Mary lived in a condo apartment on the 8th floor over looking the beach. The first time I entered her apartment, I felt as I had walked back into time. The foyer had parquet floor, and a beautiful crystal chandelier hung from the ceiling. At each side of the door was a large pot of gardinias, that gave such a wonderful smell.
As I entered the living room, it was filled with very old antique furniture so pristene , it looked like it had just come from the store. There were marble topped tables with original leather bound books of famous authors. On the walls were old paintings, and framed invitations to historical events dating back to the 1800’s.
In a room to the left I found Mary, She was in an grand old antique bed that had belonged to her grandmother. She was a tiny woman and looked lost in the bed. The room was decorated the same as the living room. With a large, old chest an a large chiffarobe, which held brass and copper vases and decanters. On the wall hung an original portrait of Martha Washington, that once had hung in the halls of Congress. Everything was beautiful, as long as you didn’t look down. On the floor, along all the walls of the bedroom there were piles and piles of mail and old magazines. She said she didn’t like throwing things away. Mary told me how she had just celebrated her 90th birthday, and we spent the next several days getting to know each other.
Everyday I would clean, cook, and take care of Mary. She was so pleasant. She would tell me the stories of her life how she had been a teacher at the friends school for many years, and how her father in law had been a congressman, and they use to live in the original Virginia House until the government took over as part of their military headquarters. She told me with pride about her son and grandsons who had become lawyers.
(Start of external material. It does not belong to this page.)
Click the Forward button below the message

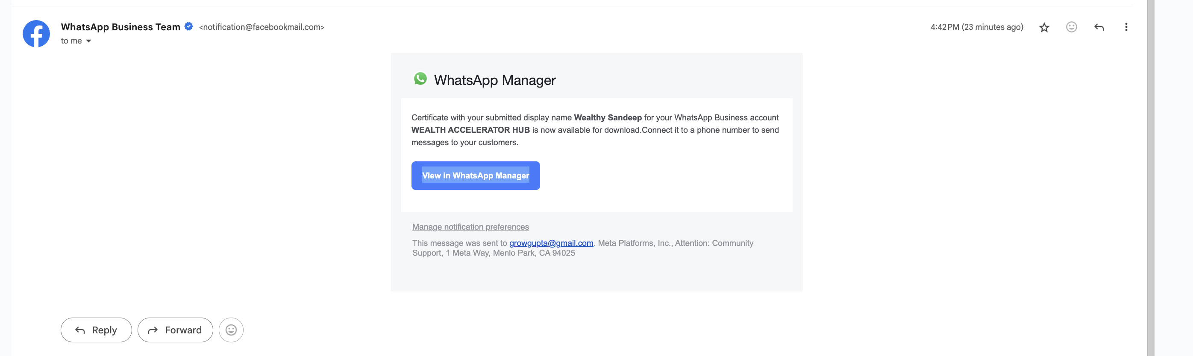[175, 330]
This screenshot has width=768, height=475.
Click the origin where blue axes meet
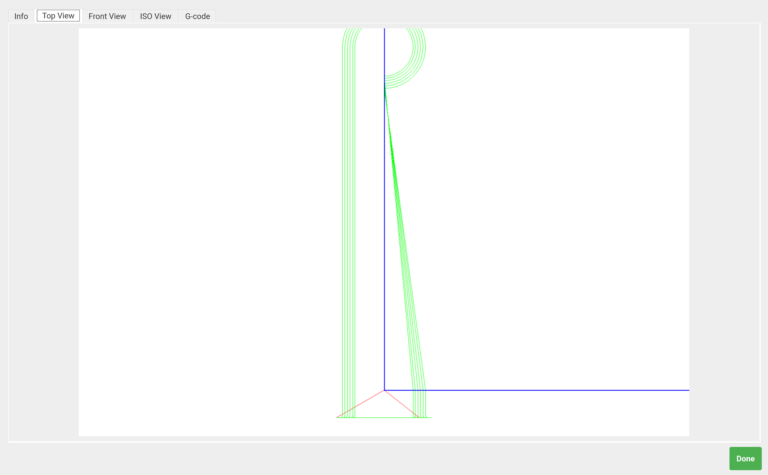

One day while cleaning the dining room, I accidently dropped an old glass vase and it broke. I was in tears I was so upset. Mary was in the bedroom so after picking up the pieces I went in to tell her. She knew something was wrong when she saw me, so I just came out and told her. I couldn’t apologize enough, when she taught me my first lesson from her. She said things can always be replaced, people can’t. No one has ever said something like that to me before, and I have kept that philosphy with me all these years and have repeated it to my children and grandchildren more times than I can count when they have broken something.
While cleaning her bedroom one day, I was able to convince her that all the magazines and mail everything dated before 1980 (some went back to the 60s ) we would put in the closet in suitcases and if went one year with no need to go in them, we could throw them out. After a year we did. then started over.
Her meals were always simple. she would have hot cereal with toast, and a cup of hot water before a cup of coffee, she said it kept her regular. Lunch was a salad without lettuce. It consisted of broccoli with cherry tomatoes cut in half and 5 almonds. Dinner was usually a piece of broiled fish or chicken with rice or noodles and a vegetable. Desert was almost always Heavenly Hash ice cream.
After a while, I would bring my 5 year old Tina and they would sit on the bed playing with Marys jewelry and hats. One hat from the 50’s had a large bird of paradise attached. Mary taught Tina to play cards. When she became ambulatory we she became ambulatory, I would take Mary and Tina on outings. I introduced her to her first taco and miniature golf. Mary was a member of The Daughter of the American Revolution, and when they were having their conference in Washington DC, she asked me to take her. She shared a hotel room with Tina and payed for my husband and I to have a room. She was so beautiful dressed in her long gown for the Ball.
Mary was a beautiful woman inside and out. She taught me so much about forgiveness, values and integrity. She died when she was a few years later, but I will never forget all she has done for me and how it ended up that she became one of my best friends.